The tokenization process is fundamental to transformer models, converting raw text into numerical tokens that can be processed. This example shows you a basic tokenizer using vocabulary building and token mapping techniques.

Let’s break this down together! Here’s how we can tackle this:

class SimpleTokenizer:
    def __init__(self):
        self.word_to_id = {}
        self.id_to_word = {}
        self.vocab_size = 0
    
    def fit(self, texts):
        # Build vocabulary from input texts
        words = set()
        for text in texts:
            words.update(text.lower().split())
        
        # Create mappings
        for word in sorted(words):
            self.word_to_id[word] = self.vocab_size
            self.id_to_word[self.vocab_size] = word
            self.vocab_size += 1
    
    def encode(self, text):
        return [self.word_to_id.get(word.lower(), 0) for word in text.split()]
    
    def decode(self, tokens):
        return ' '.join([self.id_to_word.get(token, '<UNK>') for token in tokens])

# Example usage
tokenizer = SimpleTokenizer()
texts = ["The transformer model", "model architecture"]
tokenizer.fit(texts)
encoded = tokenizer.encode("The transformer")
print(f"Encoded: {encoded}")
print(f"Decoded: {tokenizer.decode(encoded)}")

🚀

🎉 You’re doing great! This concept might seem tricky at first, but you’ve got this! Word Embeddings Implementation - Made Simple!

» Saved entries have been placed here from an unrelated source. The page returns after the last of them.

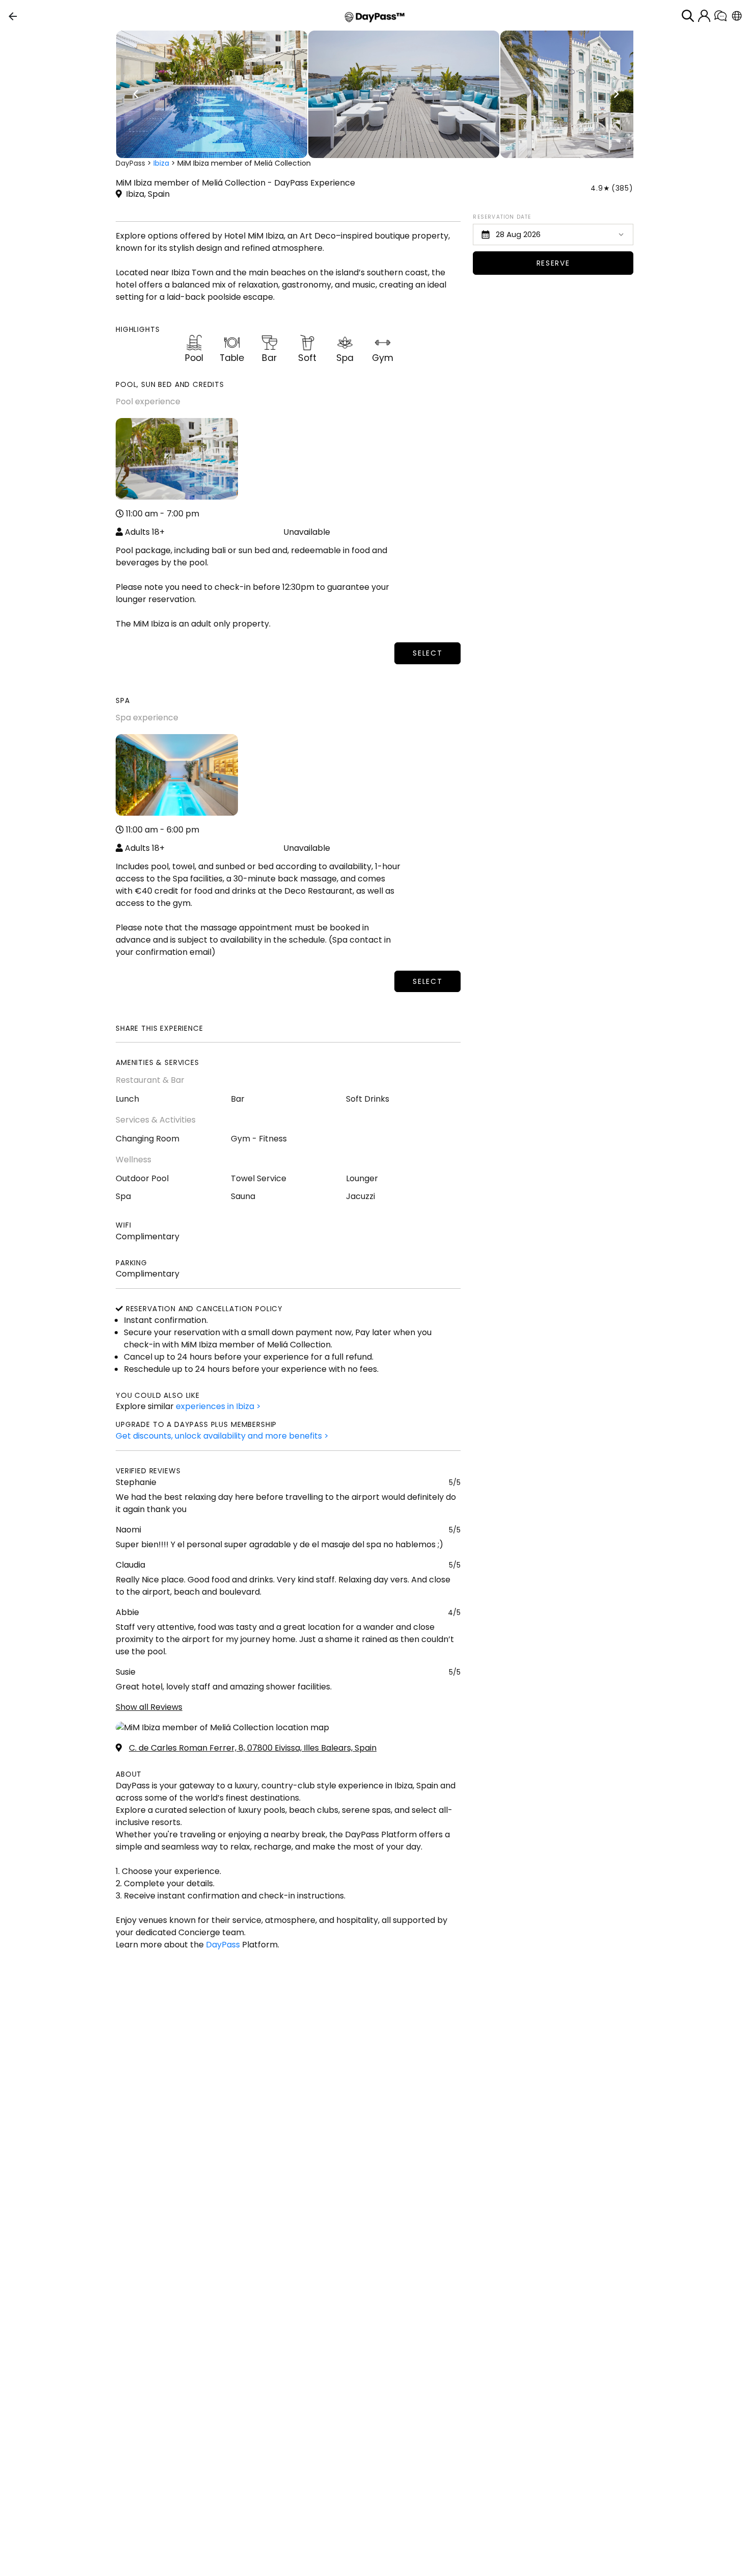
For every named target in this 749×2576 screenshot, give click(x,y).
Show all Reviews (149, 1707)
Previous (136, 94)
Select (427, 653)
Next (615, 94)
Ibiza (161, 163)
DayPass (130, 163)
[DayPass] (374, 16)
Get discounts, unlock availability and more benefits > (222, 1436)
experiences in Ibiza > (218, 1406)
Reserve (553, 263)
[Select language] (737, 16)
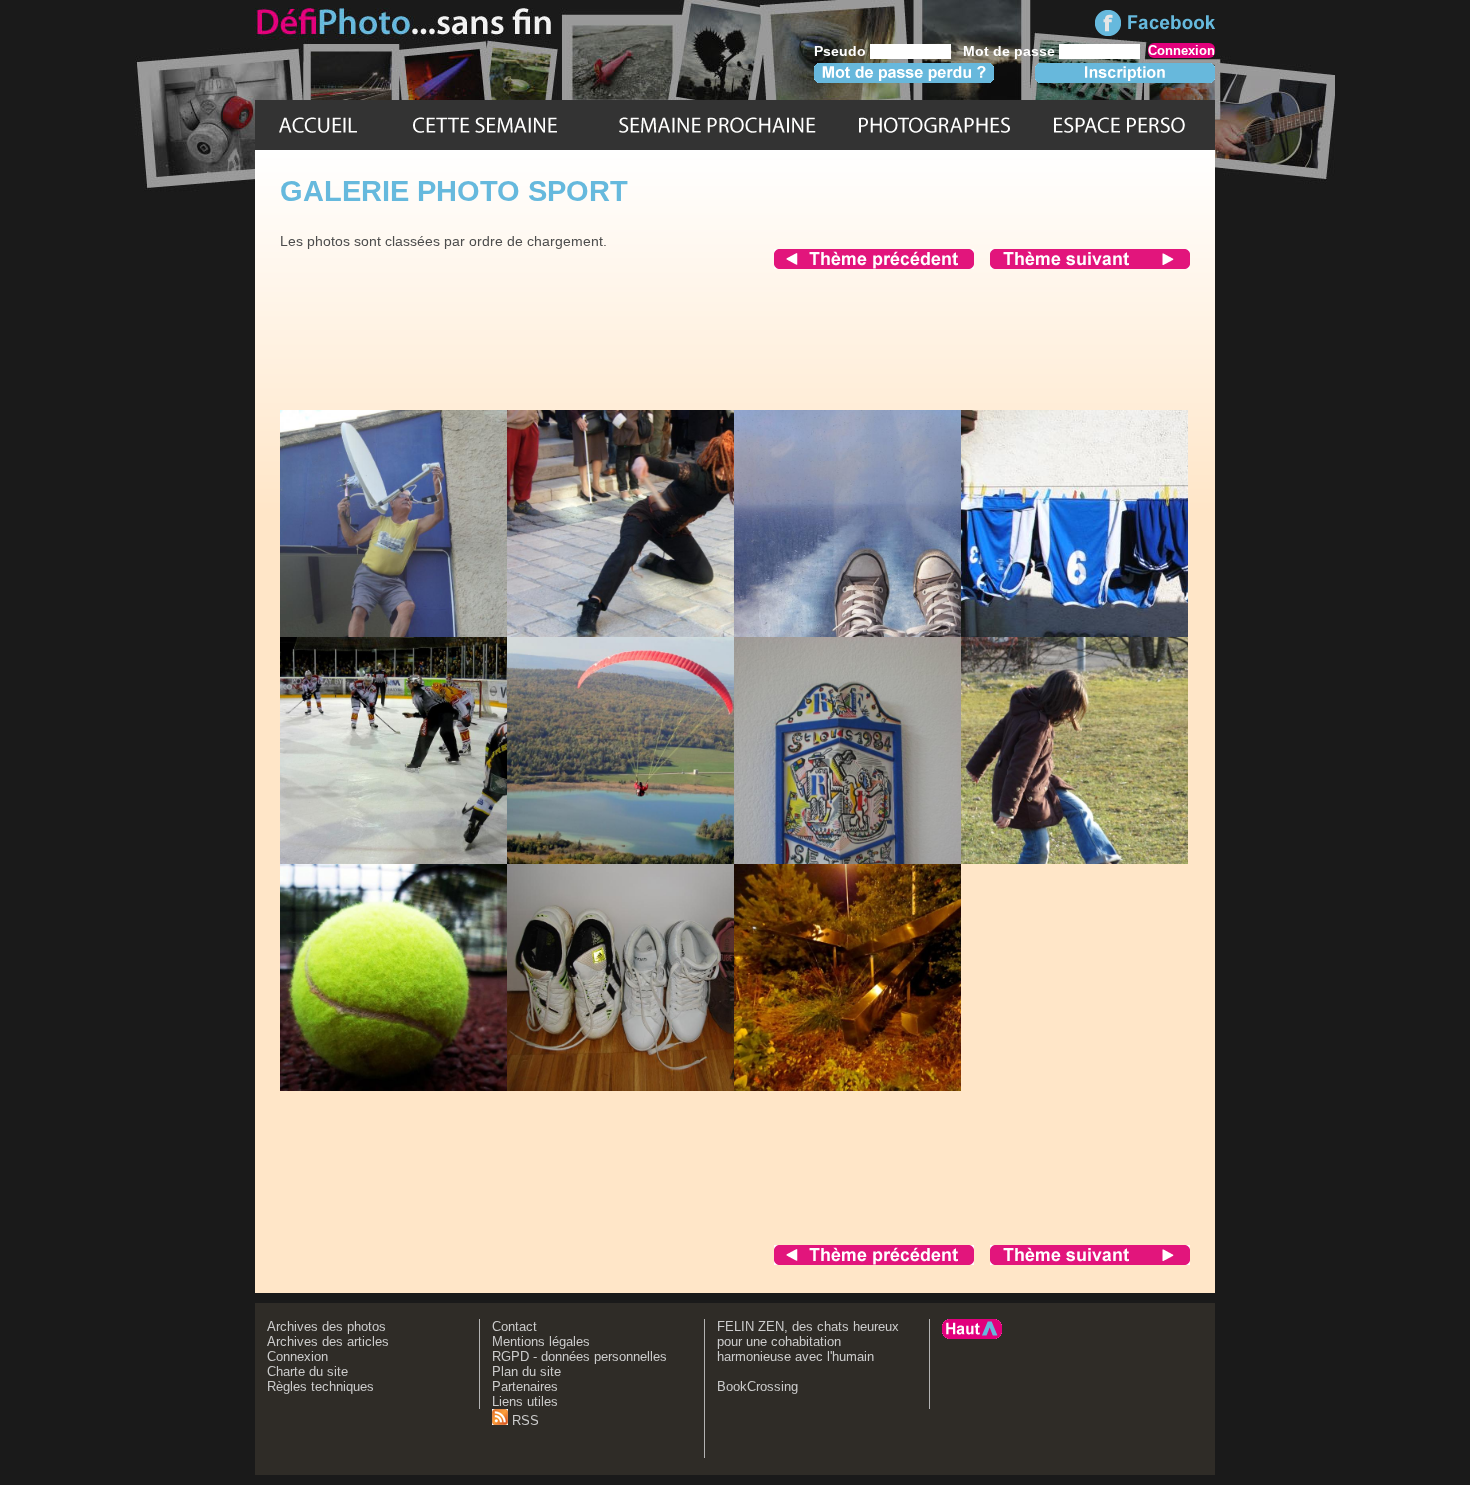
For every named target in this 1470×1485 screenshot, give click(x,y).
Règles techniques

Word embeddings transform tokens into dense vectors, capturing semantic relationships. This example creates a basic embedding layer with random initialization and lookup functionality.

Don’t worry, this is easier than it looks! Here’s how we can tackle this:

import numpy as np

class EmbeddingLayer:
    def __init__(self, vocab_size, embedding_dim):
        # Initialize random embeddings
        self.embeddings = np.random.randn(vocab_size, embedding_dim) * 0.01
        
    def forward(self, token_ids):
        # Look up embeddings for given token IDs
        return self.embeddings[token_ids]
    
    def get_embedding(self, token_id):
        return self.embeddings[token_id]

# Example usage
vocab_size, embedding_dim = 1000, 64
embedding_layer = EmbeddingLayer(vocab_size, embedding_dim)

# Sample token sequence
token_ids = np.array([1, 4, 2, 7])
token_embeddings = embedding_layer.forward(token_ids)
print(f"Input shape: {token_ids.shape}")
print(f"Output shape: {token_embeddings.shape}")
print(f"Sample embedding:\n{token_embeddings[0][:5]}")  # First 5 dimensions

🚀

Cool fact: Many professional data scientists use this exact approach in their daily work! Positional Encoding - Made Simple!

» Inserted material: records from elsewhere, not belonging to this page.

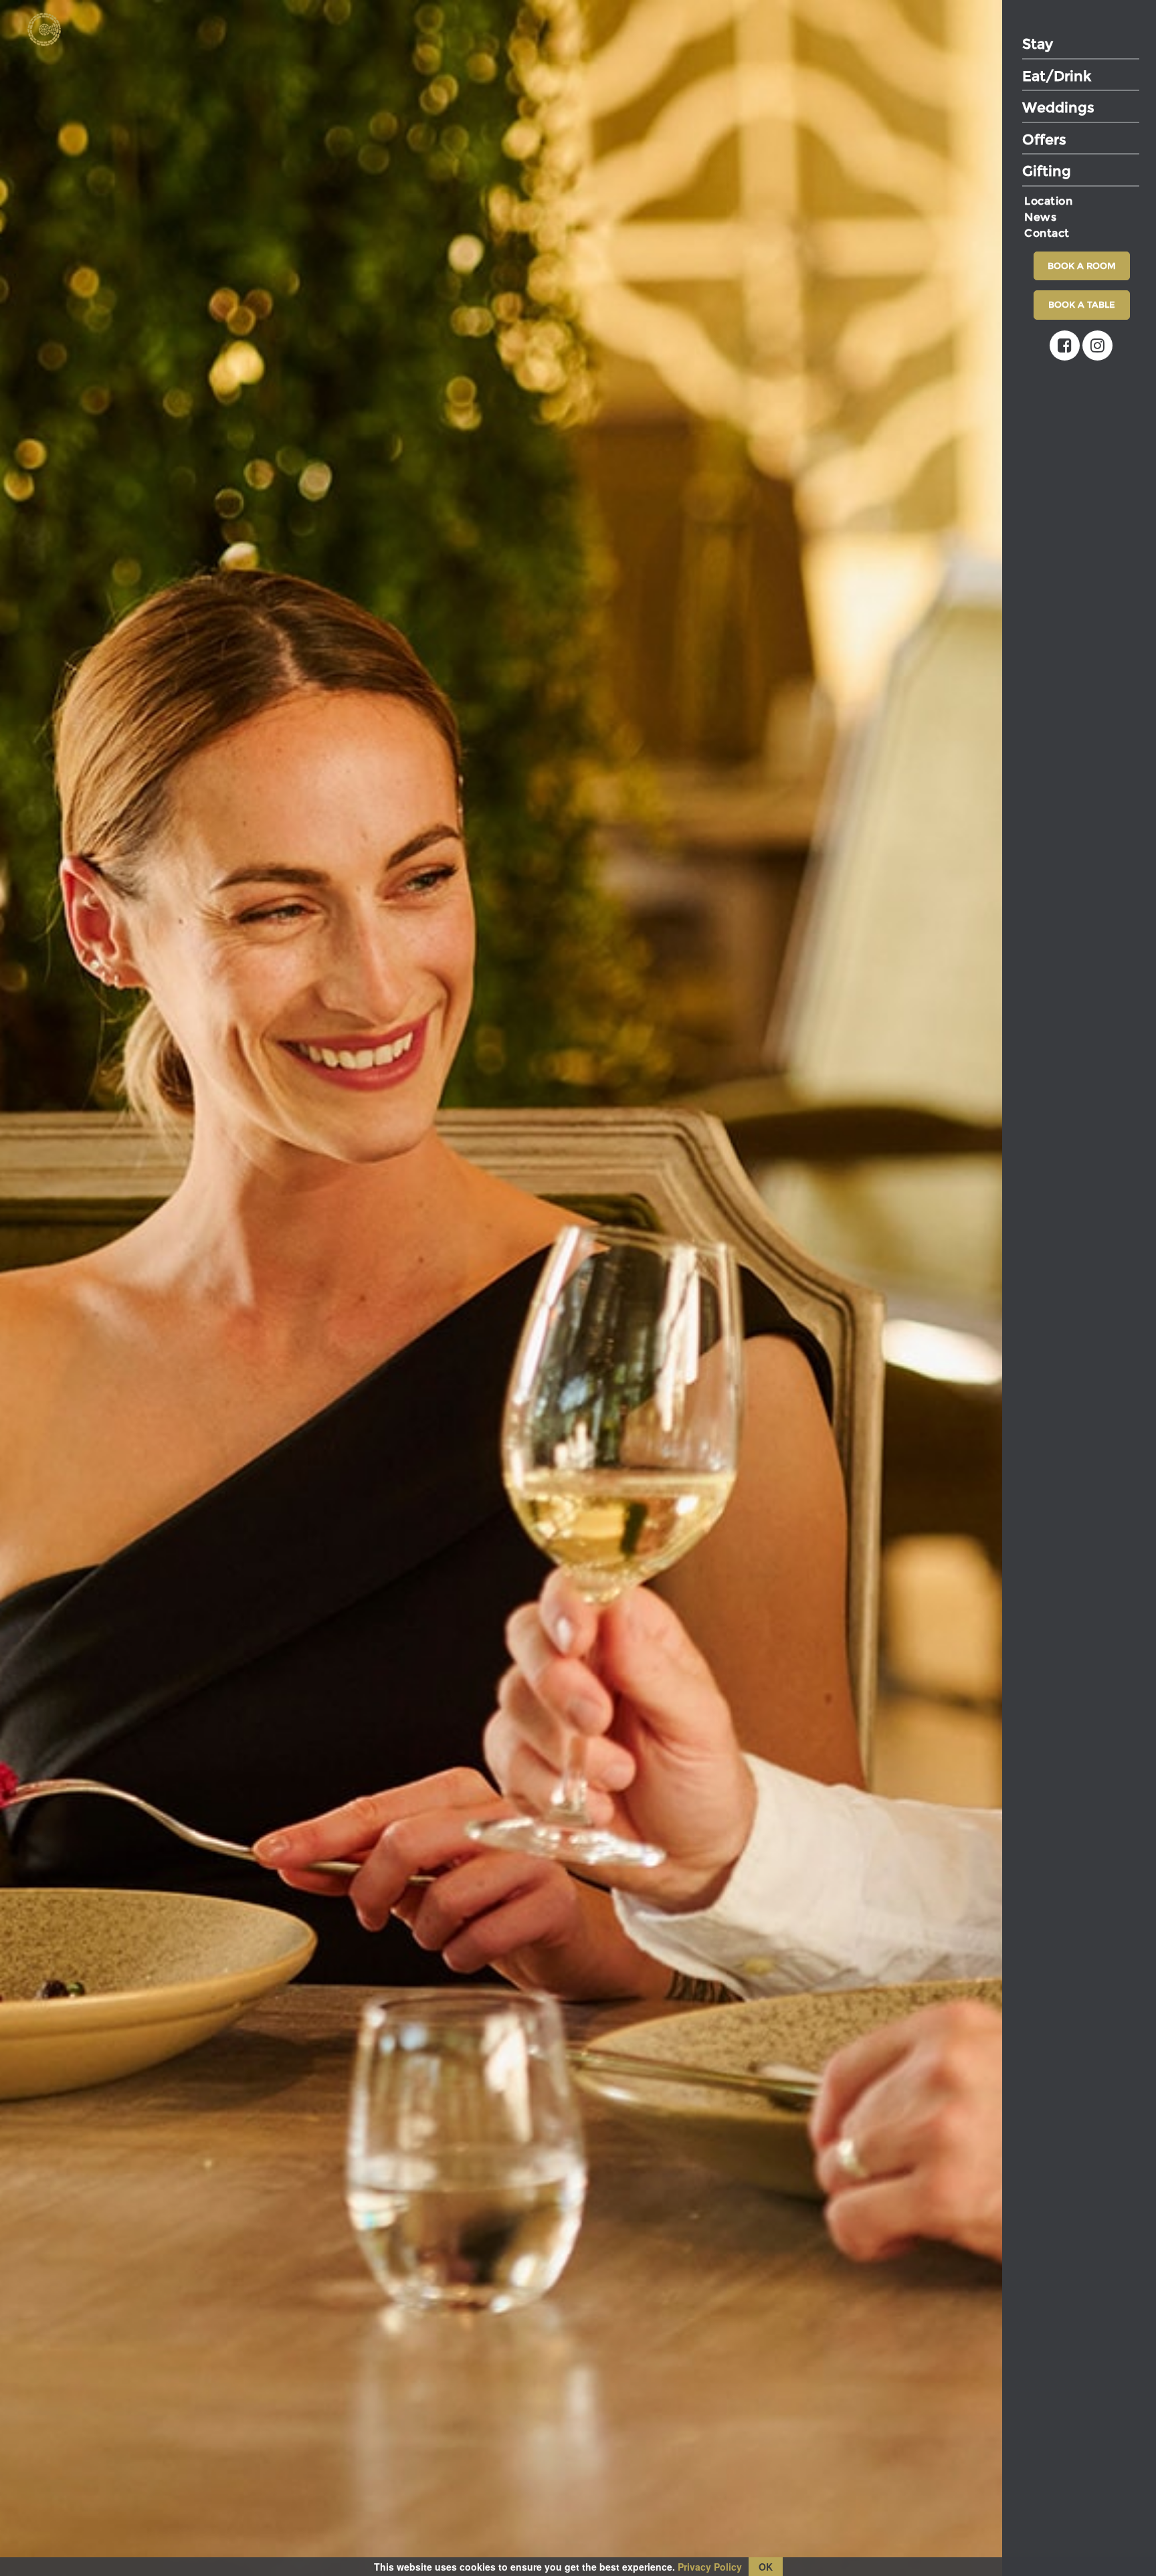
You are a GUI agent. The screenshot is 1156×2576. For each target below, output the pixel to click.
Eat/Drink (1056, 76)
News (1040, 217)
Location (1048, 201)
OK (766, 2566)
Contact (1047, 233)
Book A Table (1081, 304)
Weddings (1058, 107)
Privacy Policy (710, 2566)
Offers (1044, 139)
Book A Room (1082, 265)
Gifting (1046, 171)
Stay (1037, 43)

Positional encoding adds information about token positions in the sequence. This example shows both sinusoidal and learned positional encodings methods.

Let’s break this down together! Here’s how we can tackle this:

import numpy as np

def sinusoidal_position_encoding(seq_length, d_model):
    positions = np.arange(seq_length)[:, np.newaxis]
    dims = np.arange(0, d_model, 2)[np.newaxis, :]
    
    # Calculate angles using wavelengths
    angles = positions / np.power(10000, (2 * dims) / d_model)
    
    # Apply sin to even indices
    pos_encoding = np.zeros((seq_length, d_model))
    pos_encoding[:, 0::2] = np.sin(angles)
    pos_encoding[:, 1::2] = np.cos(angles)
    
    return pos_encoding

# Example usage
seq_length, d_model = 10, 64
pos_encoding = sinusoidal_position_encoding(seq_length, d_model)
print(f"Positional encoding shape: {pos_encoding.shape}")
print(f"First position encoding:\n{pos_encoding[0, :5]}")  # First 5 dimensions

🚀

🔥 Level up: Once you master this, you’ll be solving problems like a pro! Self-Attention Mechanism - Made Simple!

The self-attention mechanism allows the model to weigh the importance of different tokens in relation to each other, forming the core of the transformer architecture.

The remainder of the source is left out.